Full Report
During a recent Advanced Continual Threat Hunt (ACTH) investigation, the Trustwave SpiderLabs Threat Hunt team identified a deceptive campaign that abused fake AI-themed content to lure users into executing a malicious, pre-configured ScreenConnect installer.
Analysis Summary
# Threat Actor: Unattributed Actor Utilizing AI Lures
## Attribution & Identity
The campaign is attributed to an **unnamed threat actor or group** identified through the Trustwave SpiderLabs Threat Hunt team's Advanced Continual Threat Hunt (ACTH). No specific affiliation or moniker has been assigned in the provided context.
## Activity Summary
The observed activity involves a **deceptive campaign** that leverages **fake AI-themed content** as a lure to trick victims into executing a malicious installer. This campaign results in the deployment of the **ScreenConnect** remote access tool, which is used here to deliver the **Xworm** malware.
## Tactics, Techniques & Procedures
- **Social Engineering/Luring**: Abuse of current trends (AI) to create deceptive lures.
- **Initial Access**: Luring users into executing a malicious, pre-configured ScreenConnect installer.
- **Payload Delivery**: Deployment of the **Xworm** malware following successful execution of the installer.
- **Remote Access/Control**: Use of legitimate remote access software (**ScreenConnect**) post-compromise.
## Targeting
- **Sectors**: Not explicitly detailed, but the nature of the lure suggests targeting users interested in new technology/AI, potentially spanning across general corporate environments.

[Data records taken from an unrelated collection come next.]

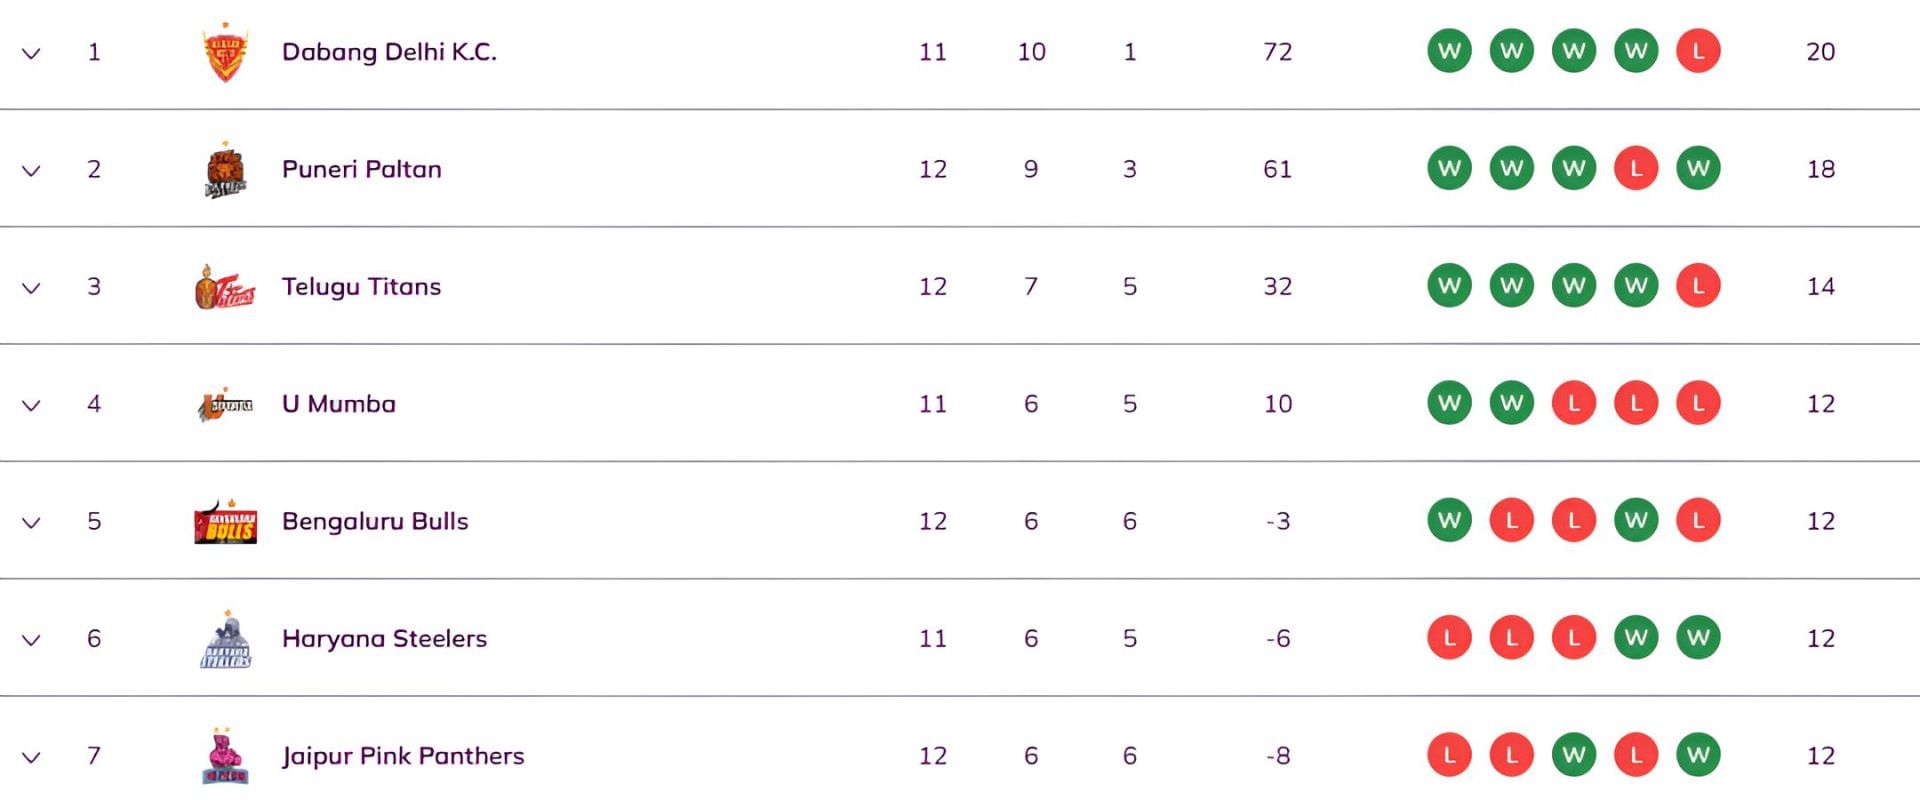Click Dabang Delhi's 20 points value

pyautogui.click(x=1820, y=52)
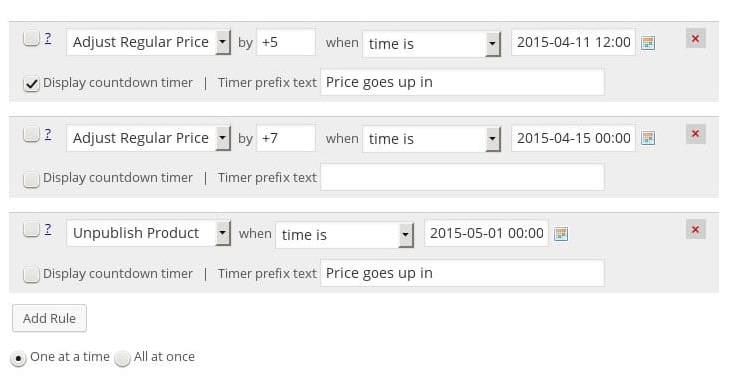Screen dimensions: 736x377
Task: Open calendar picker for 2015-04-15 date
Action: [x=648, y=138]
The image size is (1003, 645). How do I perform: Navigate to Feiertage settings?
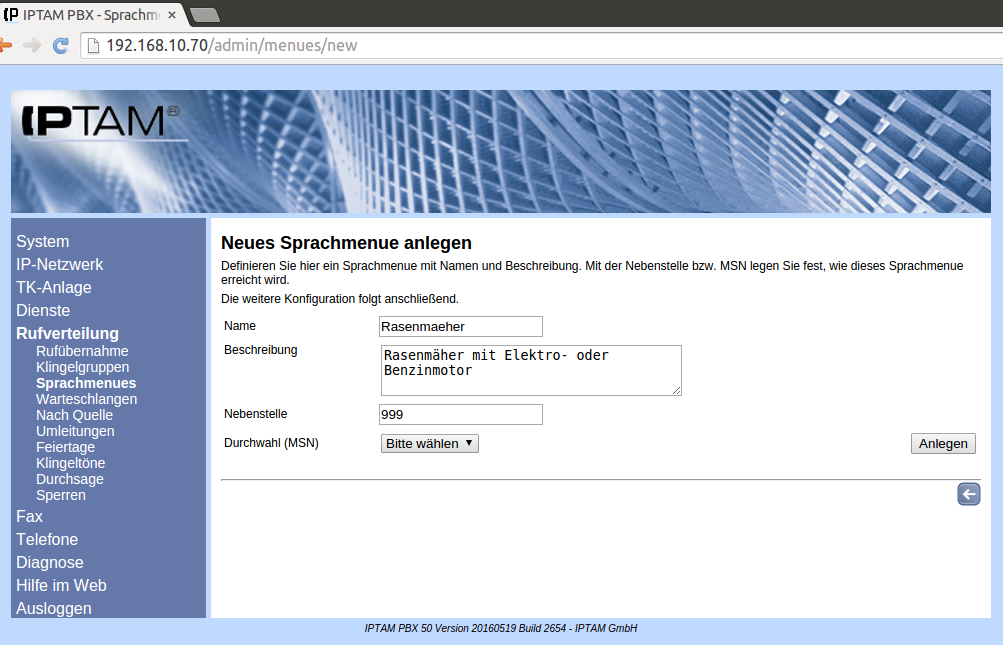coord(65,447)
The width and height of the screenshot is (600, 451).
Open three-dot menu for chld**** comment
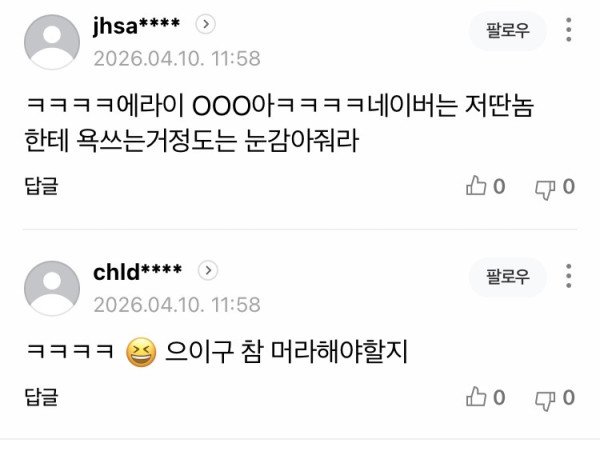(569, 276)
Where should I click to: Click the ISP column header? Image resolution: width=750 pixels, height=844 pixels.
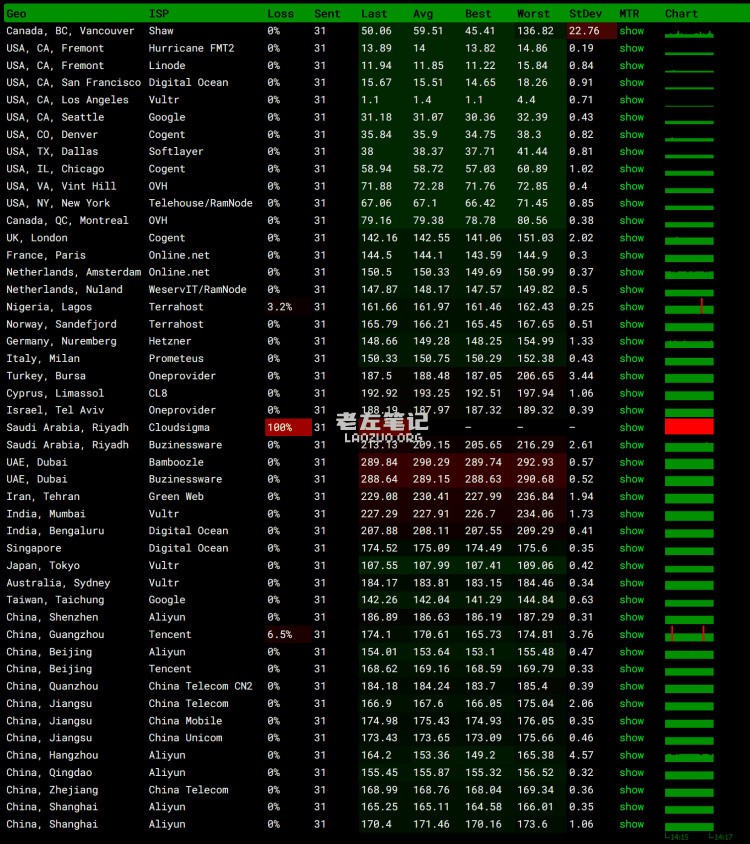point(159,14)
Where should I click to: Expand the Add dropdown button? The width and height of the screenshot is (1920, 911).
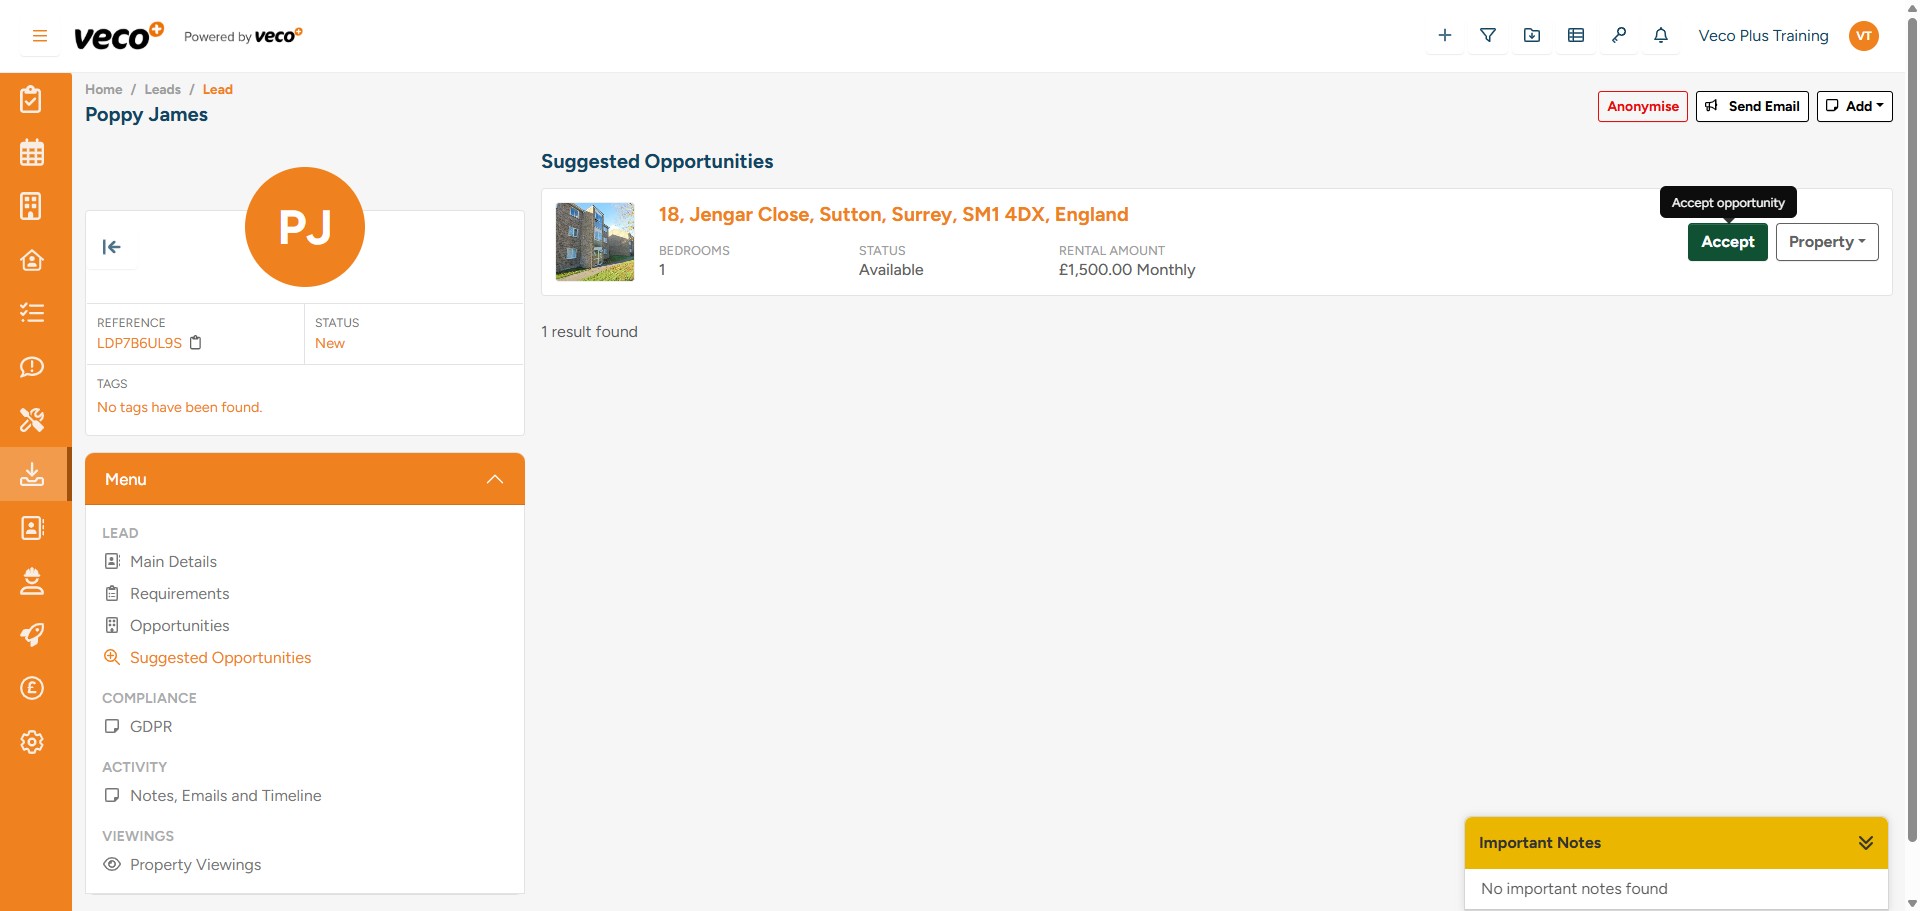[x=1855, y=106]
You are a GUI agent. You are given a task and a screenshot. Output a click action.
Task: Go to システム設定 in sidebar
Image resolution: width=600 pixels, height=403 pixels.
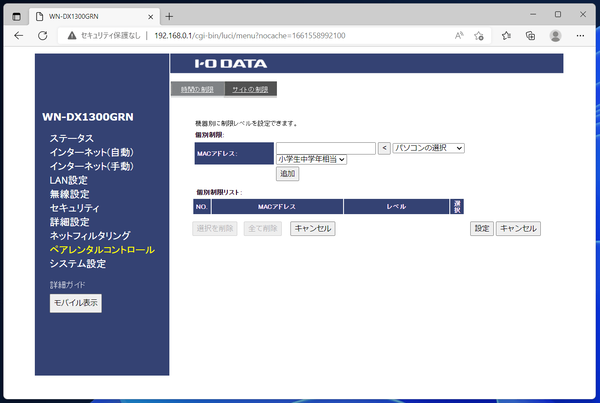click(77, 263)
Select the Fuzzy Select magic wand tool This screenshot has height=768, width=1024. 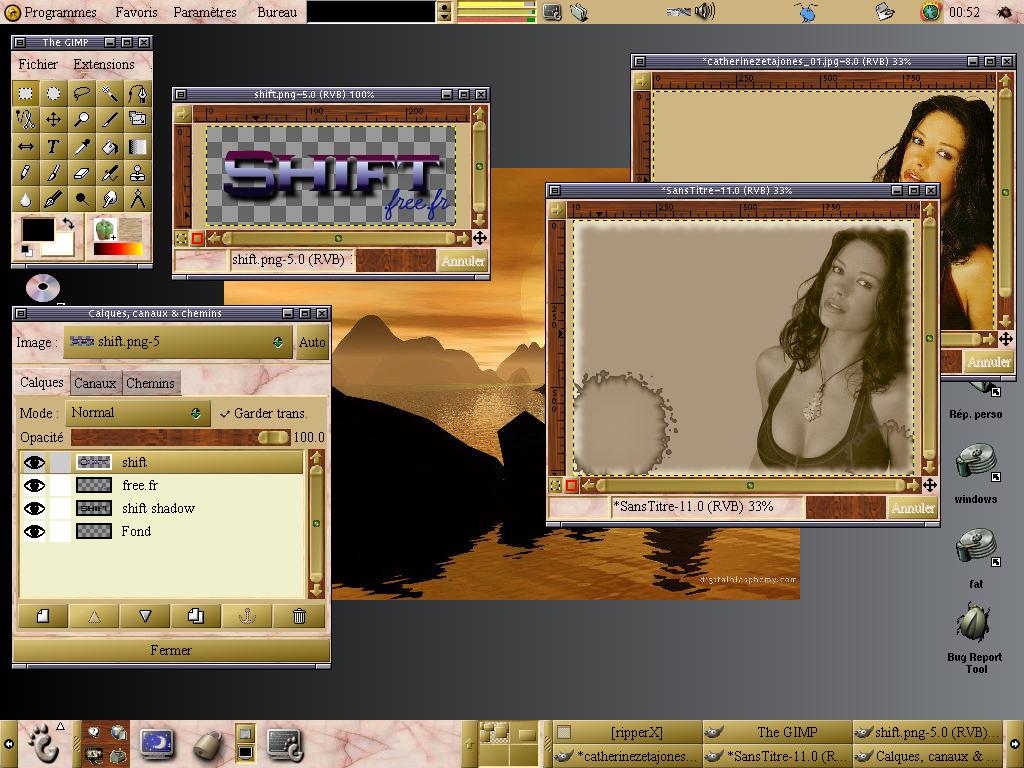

- **Geography**: Not explicitly detailed, though the IOCs suggest connectivity to potentially global command/control infrastructure.
- **Victims**: Not specifically named in the summary context provided.
## Tools & Infrastructure
- **Malware families used**:
- **ScreenConnect**: Abused as the initial delivery mechanism/installer.
- **Xworm**: The final payload delivered.
- **Infrastructure (C2, domains, IPs) - Defanged**:
- Domains: `gptgrok[.]ai`, `anhemvn6[.]com`
- URLs hosting payloads/scripts:
- `hxxps://github[.]com/trieule99911/vianhthuongbtc`
- `hxxps://raw.githubusercontent[.]com/trieule99911/vianhthuongbtc/refs/heads/main/basse64[.]txt`
- Numerous other personalized `.txt` files hosted on the same GitHub repository (e.g., `backpuppure.txt`, `Nhwneafyp.txt`, `purecoookielog.txt`).
- C2 IP: `5[.]181[.]165[.]102:7705`
## Implications
This operation highlights the continued reliance of threat actors on social engineering themed around high-interest topics (AI) to achieve initial access. The use of a legitimate remote administration tool (**ScreenConnect**) alongside a known backdoor (**Xworm**) suggests an intent for persistent remote control and data exfiltration or further malicious actions post-compromise.
## Mitigations
- Enforce strict **application control policies** to restrict execution of unauthorized installers, especially those disguised as legitimate software (like ScreenConnect).
- **Endpoint Detection and Response (EDR)** solutions should be tuned to detect anomalous execution chains following the use of legitimate remote tools.
- Implement robust **email and web filtering** policies to block access to suspicious GitHub repositories and newly registered domains used for hosting malicious payloads.
- **Security awareness training** must be updated to specifically warn employees about lures related to AI tools and software updates/installers.